_Assignment_
Would you filter the listing below so that only lines with the word "pixels" remain?

__________

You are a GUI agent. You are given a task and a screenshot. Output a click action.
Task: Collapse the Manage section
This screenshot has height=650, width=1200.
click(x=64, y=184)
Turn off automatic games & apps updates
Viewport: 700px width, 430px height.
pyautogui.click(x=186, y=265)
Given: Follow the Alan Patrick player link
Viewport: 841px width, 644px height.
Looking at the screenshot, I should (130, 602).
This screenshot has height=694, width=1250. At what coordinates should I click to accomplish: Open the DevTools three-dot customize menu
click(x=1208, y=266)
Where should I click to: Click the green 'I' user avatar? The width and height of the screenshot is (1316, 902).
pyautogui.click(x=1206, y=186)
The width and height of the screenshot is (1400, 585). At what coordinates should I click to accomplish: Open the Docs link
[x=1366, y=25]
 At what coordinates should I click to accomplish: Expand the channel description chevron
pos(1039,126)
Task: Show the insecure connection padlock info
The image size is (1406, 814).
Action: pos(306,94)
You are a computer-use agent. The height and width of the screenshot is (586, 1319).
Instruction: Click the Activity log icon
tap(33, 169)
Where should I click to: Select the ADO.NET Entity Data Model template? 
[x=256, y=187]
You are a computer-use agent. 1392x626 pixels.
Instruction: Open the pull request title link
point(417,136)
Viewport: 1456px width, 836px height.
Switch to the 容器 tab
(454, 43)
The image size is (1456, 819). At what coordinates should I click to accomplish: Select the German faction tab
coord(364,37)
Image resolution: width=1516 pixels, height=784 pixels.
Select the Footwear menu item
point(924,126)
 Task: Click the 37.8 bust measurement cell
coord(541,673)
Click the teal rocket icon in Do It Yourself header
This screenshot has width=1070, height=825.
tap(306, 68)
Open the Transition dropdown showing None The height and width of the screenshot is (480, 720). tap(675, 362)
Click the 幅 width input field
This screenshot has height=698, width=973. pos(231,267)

__________

_Result for this exercise_
You are a computer-use agent. 1392x626 pixels.
Image resolution: width=1516 pixels, height=784 pixels.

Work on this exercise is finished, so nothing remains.